Il dit avoir pour l'instant tout sacrifié au sacerdoce tauromachique. Dans ce pays où les toreros font chavirer les coeurs et dont les romances avec des actrices ou des pop stars alimentent les chroniques people, le matador du Languedoc n'a pas de petite amie. «Pour l'instant, je n'ai pas le temps pour ces choses-là.» Ses amitiés sont rares. La presse espagnole l'a d'ailleurs surnommé le «torero de l'intérieur». «Même si je me suis ouvert ces derniers temps, je suis un type bizarre, très solitaire. Lorsque commence la saison, je me donne à 100 %, je ne pense à rien d'autre qu'à triompher. C'est ce qui me fait lever chaque matin. C'est ce qui me pousse chaque fois à risquer ma vie dans des arènes.» Et la peur de la mort ? «Bah...» Et la douleur, en cas de cornada ? «Mon maestro dit que je suis insensible à la douleur. En réalité, mon corps me fait mal, mais j'essaie de ne rien laisser paraître.» Et, depuis cinq ans, ce corps doit suivre un rythme infernal.

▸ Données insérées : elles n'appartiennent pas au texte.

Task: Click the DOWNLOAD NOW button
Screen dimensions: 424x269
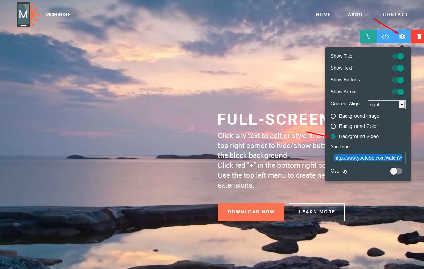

Une centaine de corridas l'an (les trois quarts en Europe, le reste en Amérique latine), le coude à coude avec les meilleurs, les exigences médiatiques. Et des triomphes partout, de Bilbao à Quito, de Mexico à Nîmes. Même si, à ses yeux, rien ne vaut un sacre dans les arènes madrilènes de Las Ventas, face au «public le plus exigeant et aussi le plus juste».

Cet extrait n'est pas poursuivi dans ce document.